TASK DESCRIPTION: Write out the material below as a numbered list, one line per item, leaving out blank lines and the pictures.
Start of RAW RECORDS
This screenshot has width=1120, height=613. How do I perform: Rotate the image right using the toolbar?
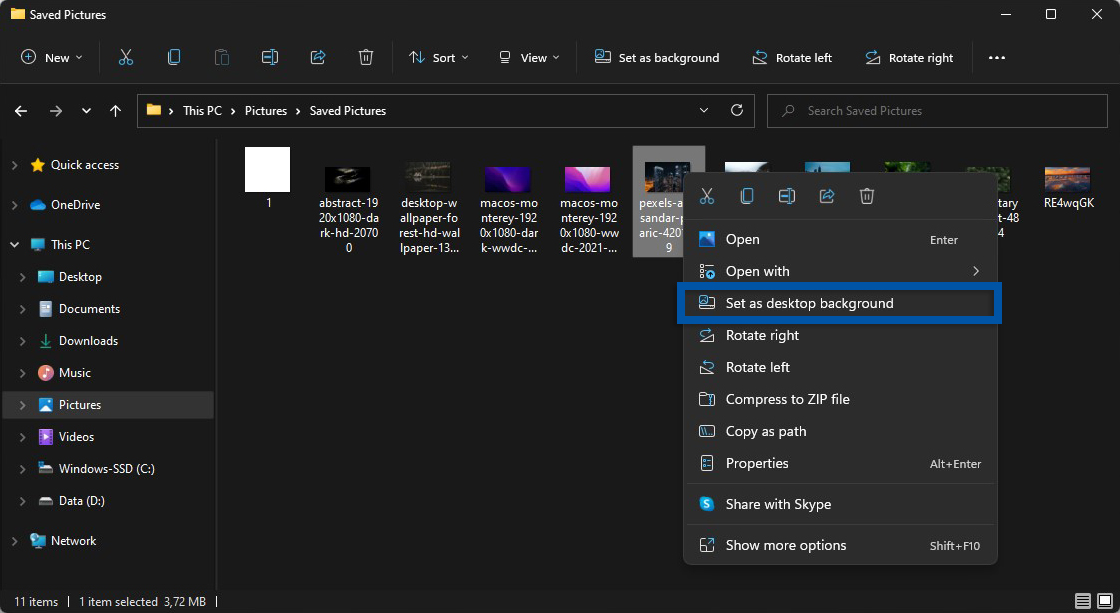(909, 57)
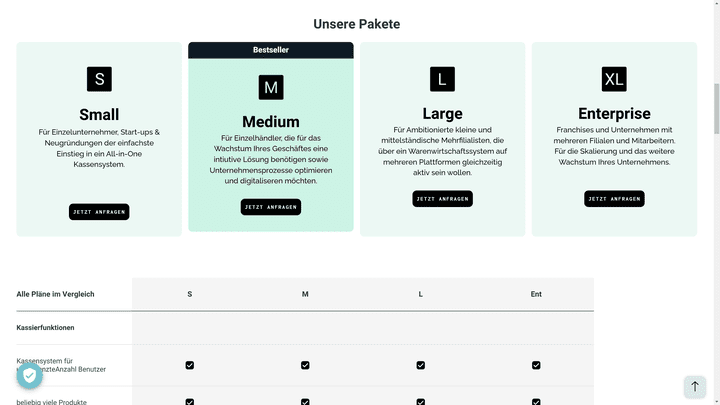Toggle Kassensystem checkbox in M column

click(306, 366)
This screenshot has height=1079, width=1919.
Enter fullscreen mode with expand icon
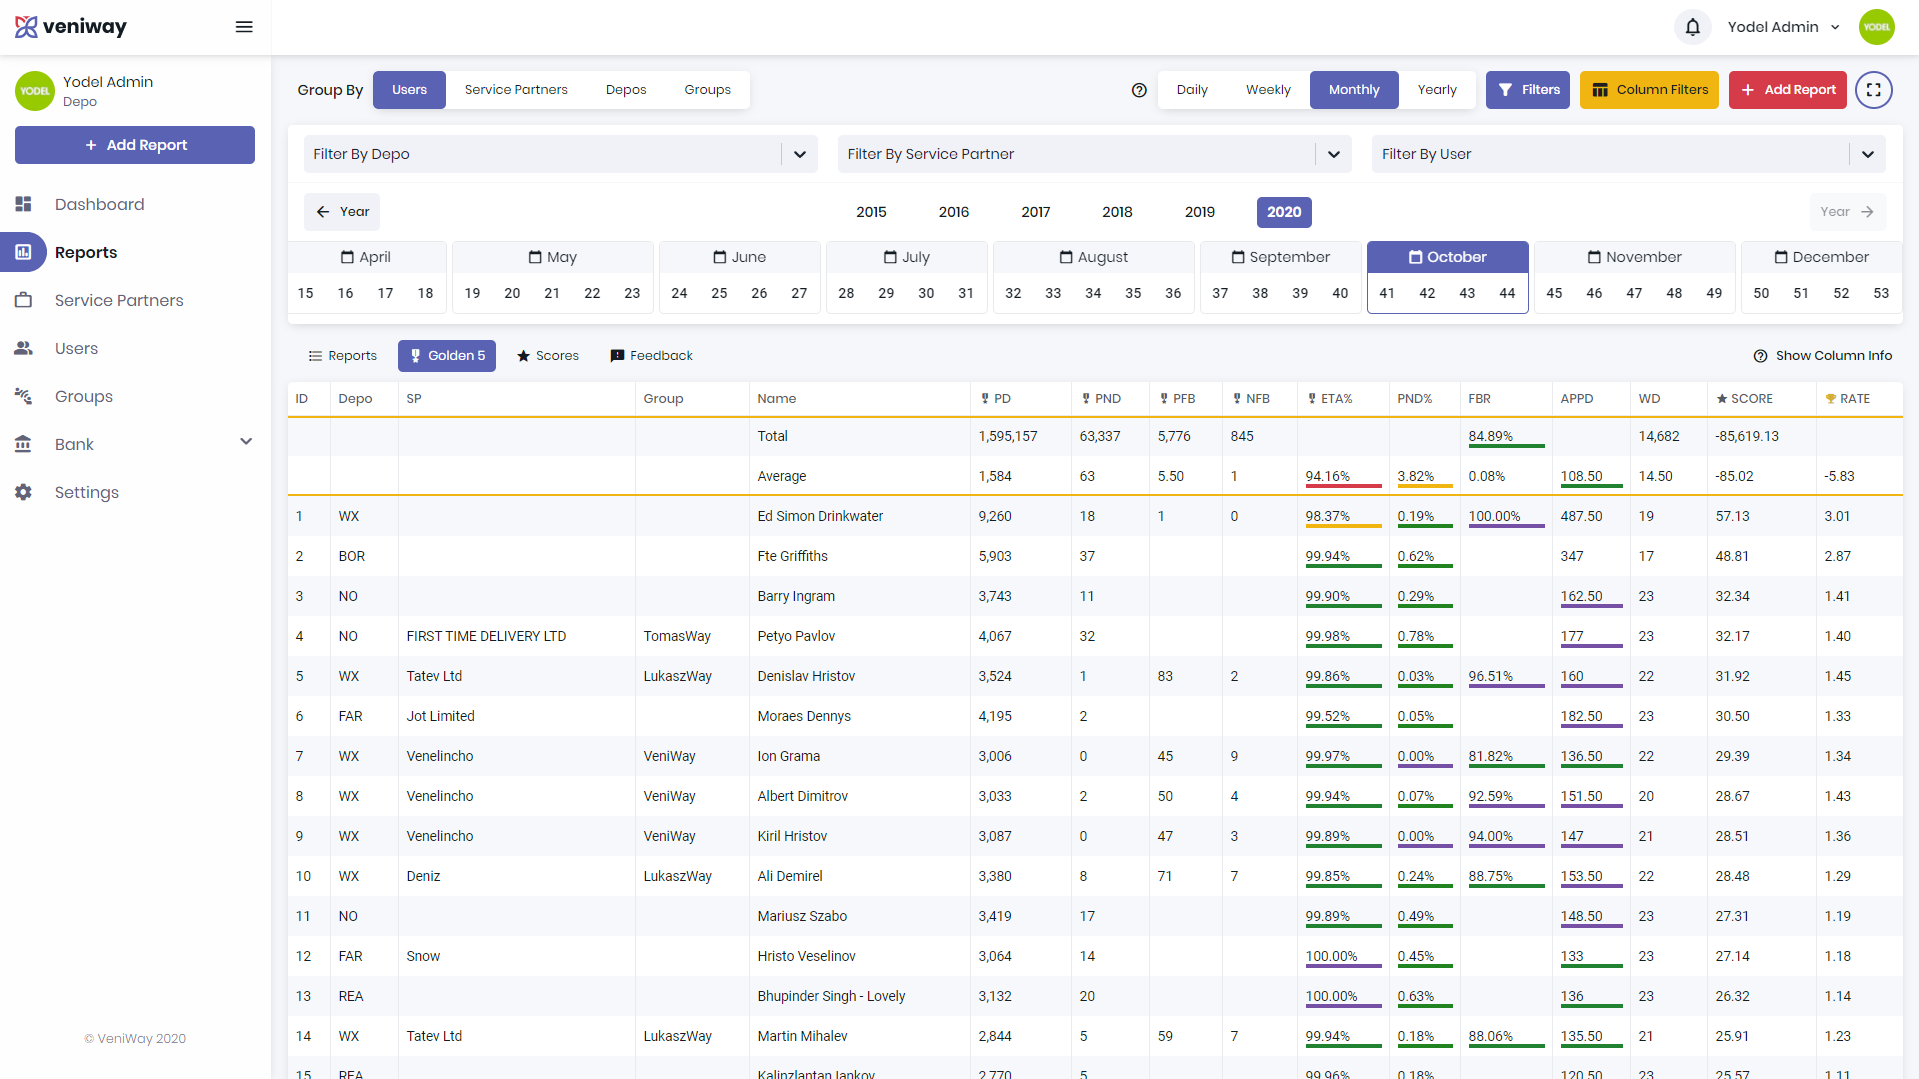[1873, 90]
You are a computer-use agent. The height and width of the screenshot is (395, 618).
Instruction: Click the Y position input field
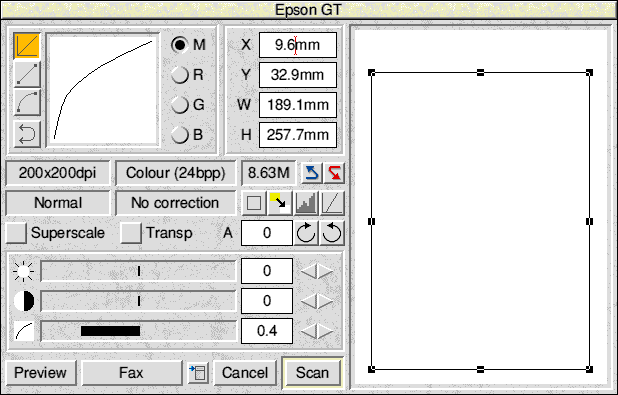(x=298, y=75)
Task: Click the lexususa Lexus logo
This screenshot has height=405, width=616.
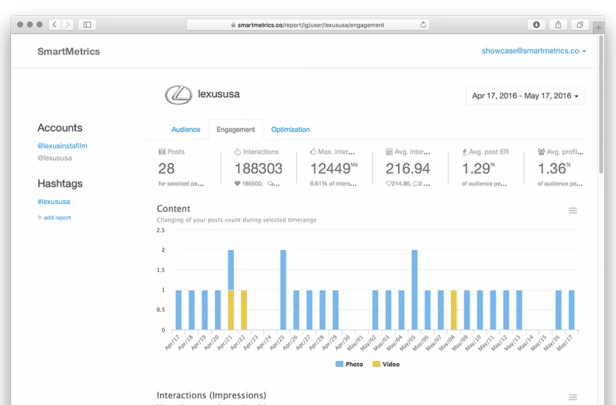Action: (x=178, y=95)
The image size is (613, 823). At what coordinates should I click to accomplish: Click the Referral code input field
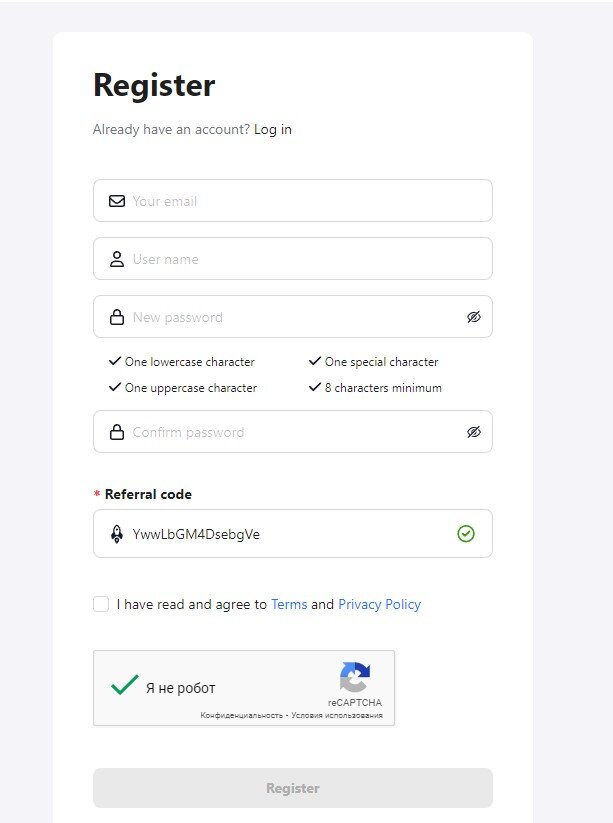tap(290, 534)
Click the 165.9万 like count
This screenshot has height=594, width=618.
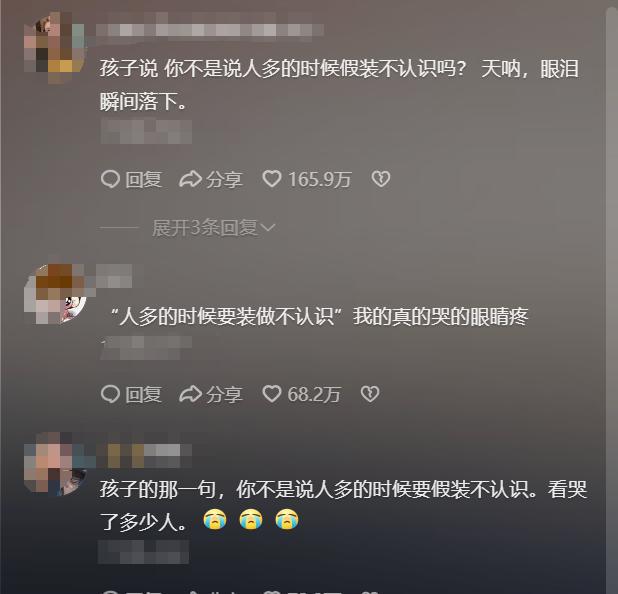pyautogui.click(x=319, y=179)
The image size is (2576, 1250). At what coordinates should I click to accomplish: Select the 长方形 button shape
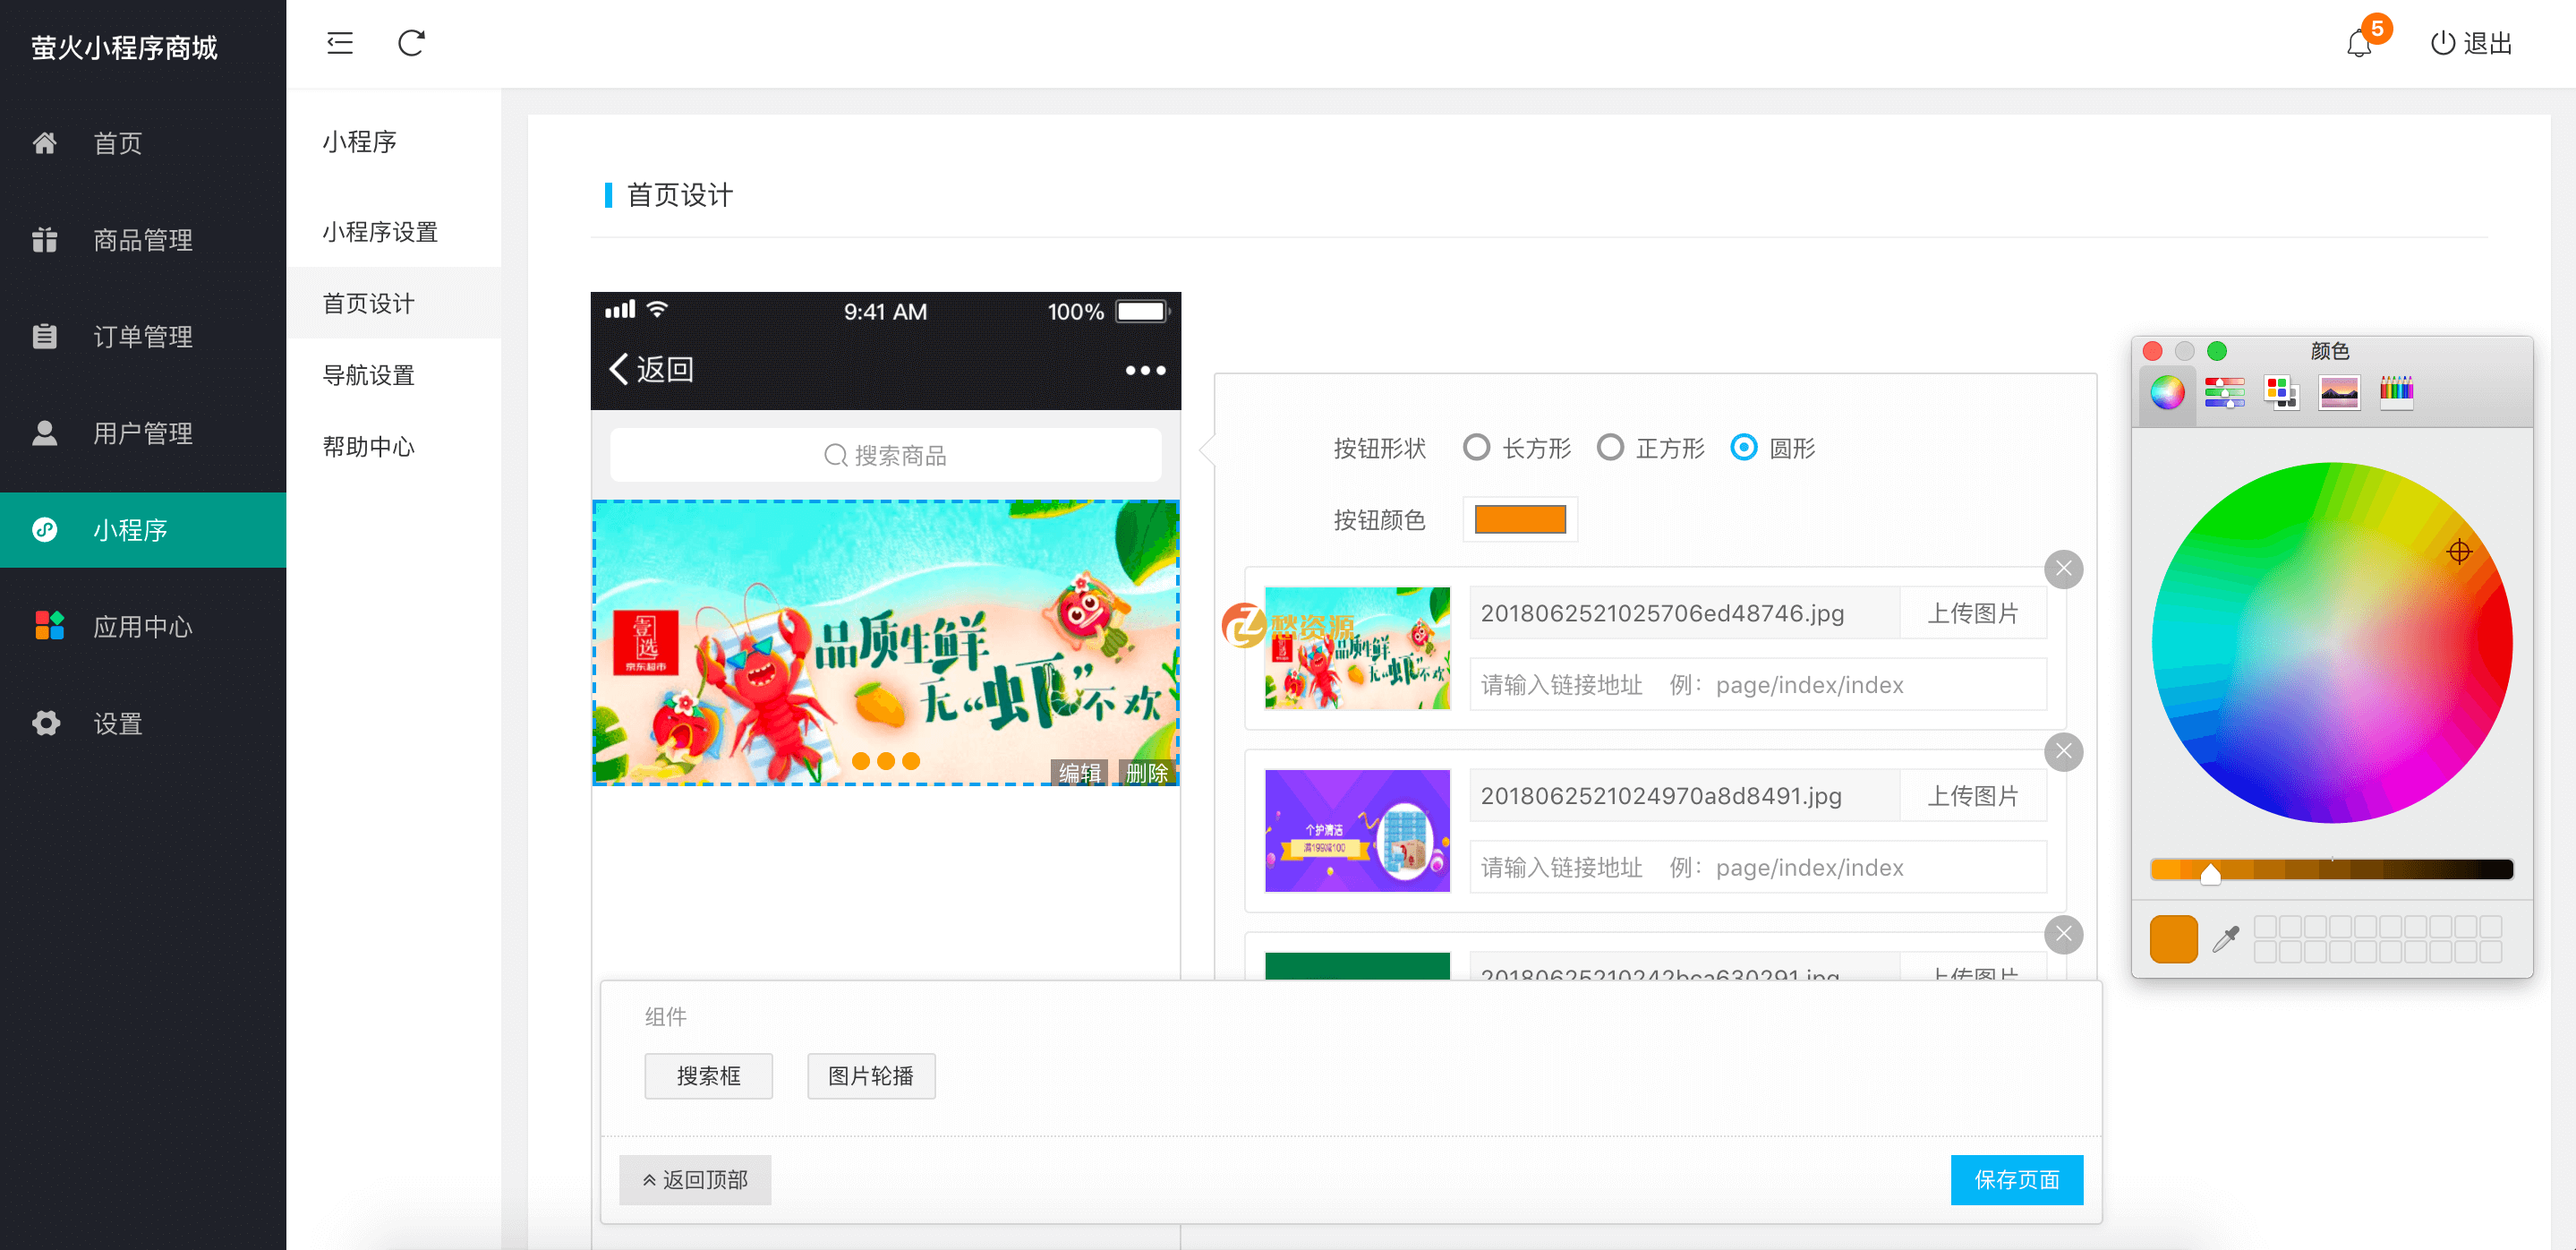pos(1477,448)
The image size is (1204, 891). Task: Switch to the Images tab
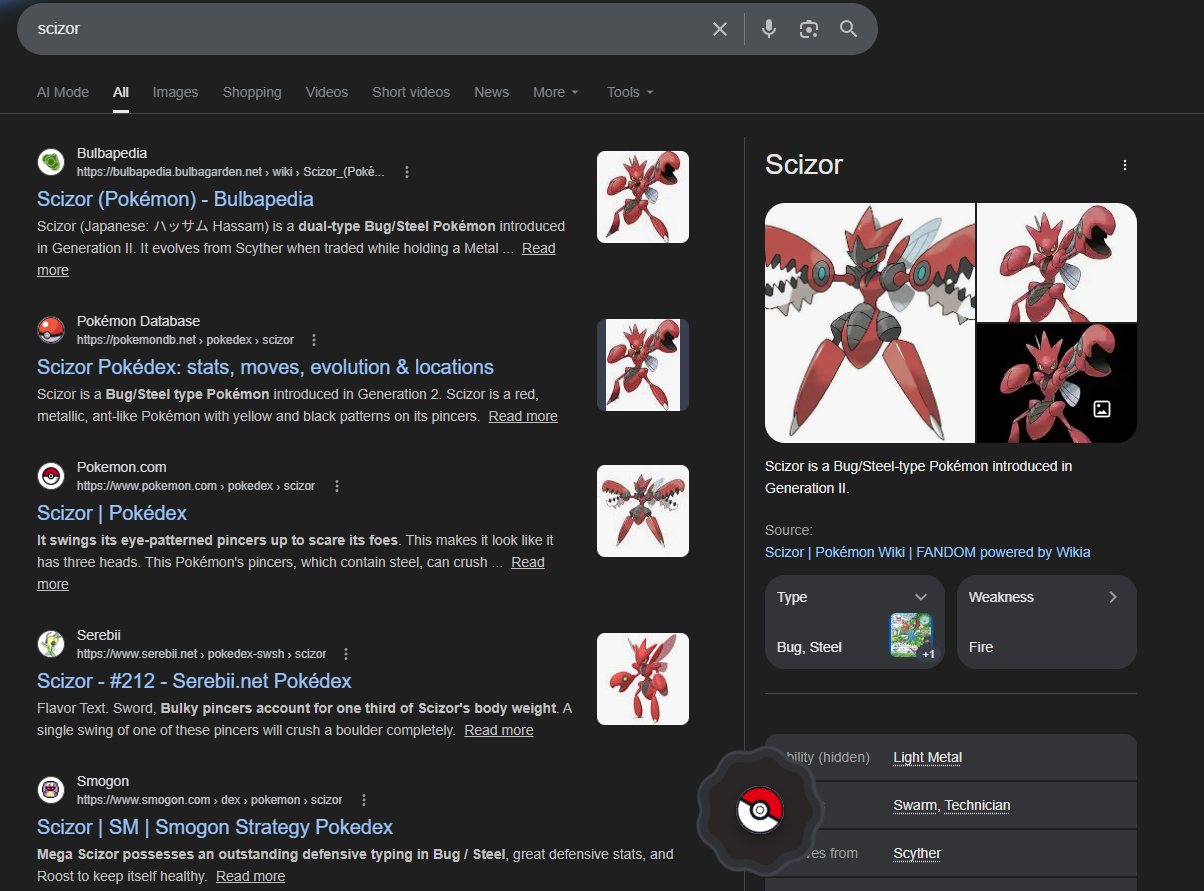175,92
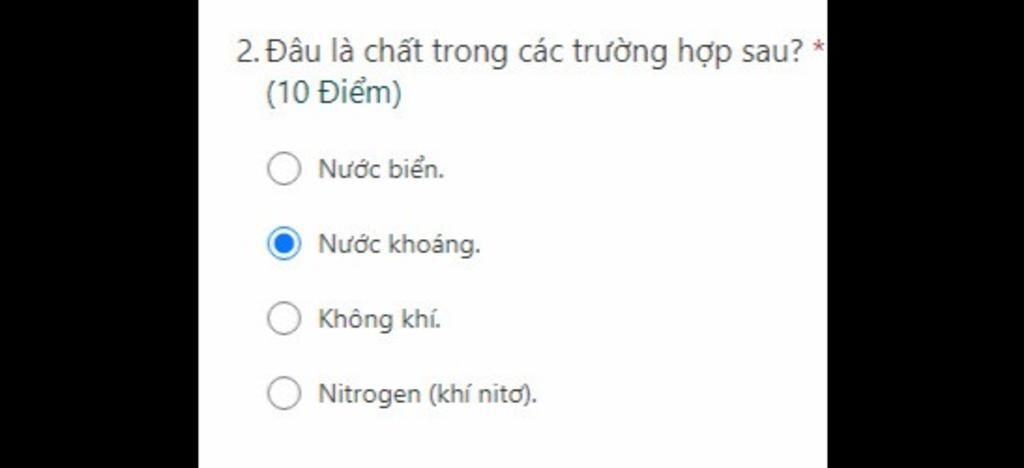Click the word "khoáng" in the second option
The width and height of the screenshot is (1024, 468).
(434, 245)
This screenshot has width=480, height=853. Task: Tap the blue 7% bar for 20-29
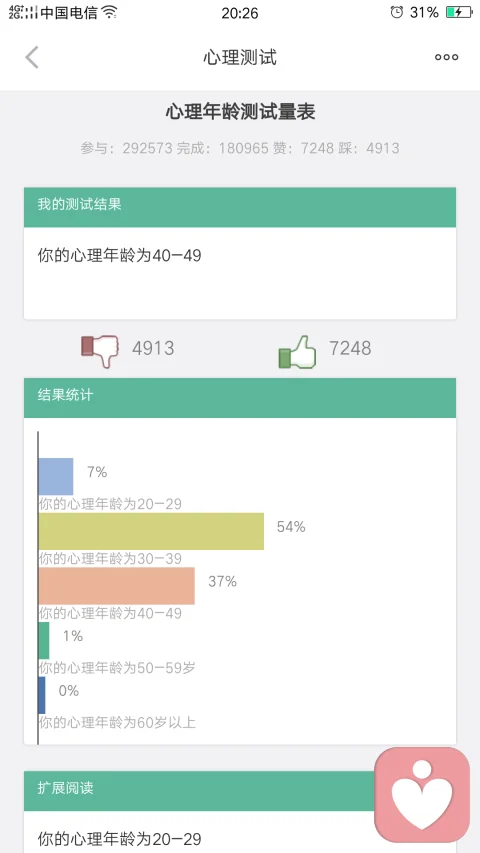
End of RAW RECORDS
RESULT:
1. This screenshot has width=1120, height=613. How do I perform: Rotate the image right using the toolbar?
2. (909, 57)
3. Toggle Kassensystem checkbox in M column
4. click(306, 366)
5. This screenshot has height=1079, width=1919.
6. Enter fullscreen mode with expand icon
7. [1873, 90]
8. You are a computer-use agent. The height and width of the screenshot is (395, 618).
9. Instruction: Click the Y position input field
10. (x=298, y=75)
11. Task: Click the lexususa Lexus logo
12. This screenshot has height=405, width=616.
13. Action: (x=178, y=95)
14. The image size is (613, 823). At what coordinates should I click to accomplish: Click the Referral code input field
15. tap(290, 534)
16. Click the 165.9万 like count
17. This screenshot has height=594, width=618.
18. pyautogui.click(x=319, y=179)
19. The image size is (2576, 1250). At what coordinates should I click to accomplish: Select the 长方形 button shape
20. pos(1477,448)
21. The image size is (1204, 891). Task: Switch to the Images tab
22. 175,92
23. Click the word "khoáng" in the second option
24. The width and height of the screenshot is (1024, 468).
25. (434, 245)
26. This screenshot has width=480, height=853. Task: Tap the blue 7% bar for 20-29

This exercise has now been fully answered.